Addressing addiction also requires addressing some of its root causes, such as poverty and homelessness. “Addiction is a maladaptive coping mechanism,” says Wheelock. “I want to make sure people have food in their bellies, roofs over their heads, loving communities around them, where they don’t fear violence.” So she criticizes the “magical thinking” that a policy could fix addiction and what she believes is a cynical effort to decriminalize scapegoating.

Whether a policy failure or a PR failure, Oregon’s flawed experiment may be setting back reform efforts nationwide. “I’ve talked to a lot of state legislators, and the first thing they say is, ‘I don’t like the way things are going in Ohio, but we don’t want to be like Oregon,'” Humphreys says. While this study suggests that decriminalization did not significantly affect overdose deaths, it is skeptical that it will change much because “Measure 110 was not sold to voters on the argument that ‘This shouldn’t make things worse.’

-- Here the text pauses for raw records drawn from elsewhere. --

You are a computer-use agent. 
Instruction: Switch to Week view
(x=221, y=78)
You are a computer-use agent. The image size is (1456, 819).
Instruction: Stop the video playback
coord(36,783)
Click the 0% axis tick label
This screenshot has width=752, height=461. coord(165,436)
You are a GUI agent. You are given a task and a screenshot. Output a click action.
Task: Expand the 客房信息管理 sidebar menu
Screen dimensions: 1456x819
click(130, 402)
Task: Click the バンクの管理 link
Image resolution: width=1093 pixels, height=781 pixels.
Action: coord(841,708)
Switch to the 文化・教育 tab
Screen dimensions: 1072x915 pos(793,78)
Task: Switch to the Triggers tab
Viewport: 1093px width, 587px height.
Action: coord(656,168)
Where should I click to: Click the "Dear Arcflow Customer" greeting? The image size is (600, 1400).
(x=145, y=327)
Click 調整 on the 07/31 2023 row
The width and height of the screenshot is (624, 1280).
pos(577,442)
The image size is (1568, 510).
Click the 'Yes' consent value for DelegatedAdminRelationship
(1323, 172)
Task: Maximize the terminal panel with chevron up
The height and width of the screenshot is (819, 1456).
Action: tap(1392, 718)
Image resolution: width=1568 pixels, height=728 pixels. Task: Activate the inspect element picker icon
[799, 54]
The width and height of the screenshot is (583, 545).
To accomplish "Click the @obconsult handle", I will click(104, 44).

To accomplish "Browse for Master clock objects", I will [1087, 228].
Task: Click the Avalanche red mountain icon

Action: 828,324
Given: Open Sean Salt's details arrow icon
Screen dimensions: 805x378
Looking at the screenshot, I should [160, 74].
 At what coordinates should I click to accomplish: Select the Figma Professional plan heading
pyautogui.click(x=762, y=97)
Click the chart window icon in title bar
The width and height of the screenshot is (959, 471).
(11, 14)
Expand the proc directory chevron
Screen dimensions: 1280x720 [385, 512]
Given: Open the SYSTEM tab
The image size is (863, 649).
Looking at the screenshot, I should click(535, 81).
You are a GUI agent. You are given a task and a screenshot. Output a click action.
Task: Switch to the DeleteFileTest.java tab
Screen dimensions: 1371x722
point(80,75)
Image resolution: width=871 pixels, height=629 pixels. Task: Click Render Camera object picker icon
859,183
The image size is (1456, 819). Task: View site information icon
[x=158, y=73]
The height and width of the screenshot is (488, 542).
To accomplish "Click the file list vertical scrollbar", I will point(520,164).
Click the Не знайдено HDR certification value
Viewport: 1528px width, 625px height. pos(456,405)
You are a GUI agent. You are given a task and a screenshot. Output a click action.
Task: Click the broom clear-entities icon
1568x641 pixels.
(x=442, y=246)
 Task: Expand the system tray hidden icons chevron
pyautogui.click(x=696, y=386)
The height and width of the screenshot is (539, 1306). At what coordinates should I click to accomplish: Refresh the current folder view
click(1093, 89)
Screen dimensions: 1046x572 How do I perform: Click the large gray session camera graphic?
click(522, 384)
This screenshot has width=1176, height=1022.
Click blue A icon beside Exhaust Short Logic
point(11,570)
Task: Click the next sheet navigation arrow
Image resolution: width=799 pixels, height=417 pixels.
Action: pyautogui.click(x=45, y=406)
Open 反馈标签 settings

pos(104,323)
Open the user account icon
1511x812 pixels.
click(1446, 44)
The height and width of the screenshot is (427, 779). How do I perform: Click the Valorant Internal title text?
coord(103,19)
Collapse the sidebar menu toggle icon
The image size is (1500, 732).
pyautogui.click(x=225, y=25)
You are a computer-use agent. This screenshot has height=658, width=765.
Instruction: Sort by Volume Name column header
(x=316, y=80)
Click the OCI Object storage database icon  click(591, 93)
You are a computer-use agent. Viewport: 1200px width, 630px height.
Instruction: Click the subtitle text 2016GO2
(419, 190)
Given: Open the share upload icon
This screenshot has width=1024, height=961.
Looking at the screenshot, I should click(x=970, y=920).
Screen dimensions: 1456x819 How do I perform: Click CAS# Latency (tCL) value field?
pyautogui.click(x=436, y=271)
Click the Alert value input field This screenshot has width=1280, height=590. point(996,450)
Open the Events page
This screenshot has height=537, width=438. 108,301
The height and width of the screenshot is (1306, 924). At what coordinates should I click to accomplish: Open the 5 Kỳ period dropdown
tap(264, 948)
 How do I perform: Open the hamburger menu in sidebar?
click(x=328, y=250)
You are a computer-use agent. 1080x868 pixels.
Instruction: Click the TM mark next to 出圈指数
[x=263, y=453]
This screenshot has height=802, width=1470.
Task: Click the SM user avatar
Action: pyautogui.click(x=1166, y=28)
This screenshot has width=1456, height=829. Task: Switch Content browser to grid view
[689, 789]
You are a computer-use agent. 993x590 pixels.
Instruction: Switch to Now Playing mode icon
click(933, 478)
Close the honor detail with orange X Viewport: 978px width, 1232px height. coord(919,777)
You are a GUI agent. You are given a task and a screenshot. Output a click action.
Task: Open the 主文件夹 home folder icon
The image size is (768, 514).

For many of these reasons, if Wheelock could go back, he would have slowed down the timeline on decriminalization to get it right. “I hate to say that,” he says, “because people are dying and going to jail, and those are tragic outcomes.”

For Korthuis, what Oregon needs now is to double down on prevention, naloxone distribution, harm reduction and expanding access to treatment, with law enforcement also part of the solution. “This requires a comprehensive approach from the entire community.”